Non ho mai avuto un grande interesse per queste cose, così come non sono mai riuscito ad appassionarmi al calcio per dirne una. Anzi questa riluttanza al calcio è sempre stato il mio personale segno di distinzione che mi ha fatto sentire distante dagli altri. Forse è stato stupido, ma ammetto di essermi più volte chiesto come mai non mi piacesse, come se fosse un problema. Metteteci poi che le mie vecchie compagnie, in età adolescenziale, non facevano altro che parlare di giocatori e formazioni per il fantacalcio. Non è stato facile per uno come me, sempre interessato a tutt'altro ;) Come la musica ad esempio. Il discorso integrazione in generale, è sempre stato un scoglio altissimo. Nemmeno coi computer e i primi videogiochi sono stato fortunato. Quando tutti avevano il Commodore64 io avevo il Vic20, il Commodore16, ma niente 64. Ho avuto l'Amiga500 regalatami da papà per una promozione, ma una volta messe le mani li sopra tutti cominciavano a smanettare sui primi Pc.
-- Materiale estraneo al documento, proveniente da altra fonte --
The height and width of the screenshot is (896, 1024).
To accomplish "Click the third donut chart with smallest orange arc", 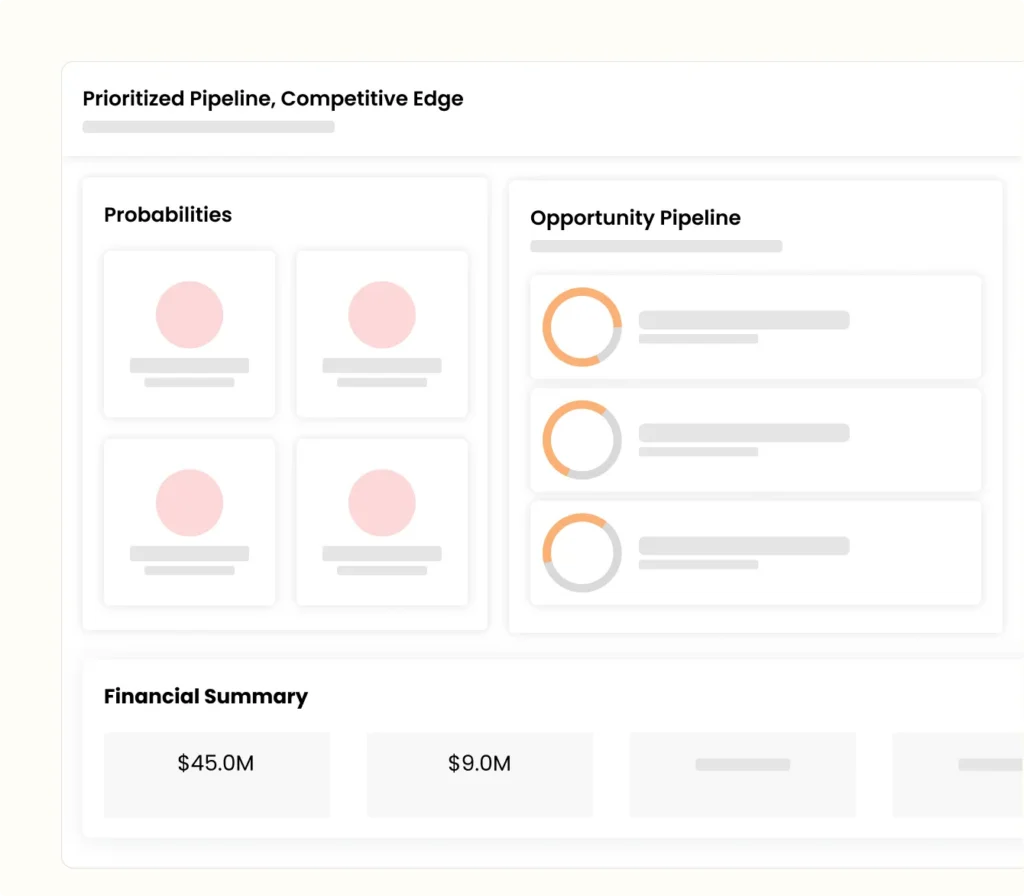I will click(x=582, y=553).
La storia di quando non vedevo l'ora di tornare a casa per giocare con l'Amiga500 qualcuno dovrebbe ricordarsela ancora eh eh. In ogni caso che sfiga e che palle aggiungerei. Arriva il momento di passare ai personal computer e papà mi apre la via col mio primo Mac. Iniziò il delirio. Mentre il mondo intero si scambiava i giochi io fui preso dai colori di quella mela morsicata. Produssi disegni su disegni (che ho tuttora salvati da qualche parte) e iniziai progetti di qualsiasi tipo. Anche una sceneggiatura tra le altre cose! Utilizzavo programmi di videoscrittura e i primi excel come se fossero dei videogiochi. Affascinato dalle cravatte di papà ad esempio presi a disegnare modelli di cravatte veramente assurdi. Oppure quando mi misi in testa di diventare designer per la swatch e disegnai decine e decine di modelli tutti coloratissimi? Chissà se li spedissi adesso a qualche casella e mail cosa succederebbe!? Bei momenti, tutti vissuti fra me e me, ma devo dire che la somma di quei pomeriggi fanno di me quello che sono oggi e, se non si era ancora capito, quella somma mi piace un casino.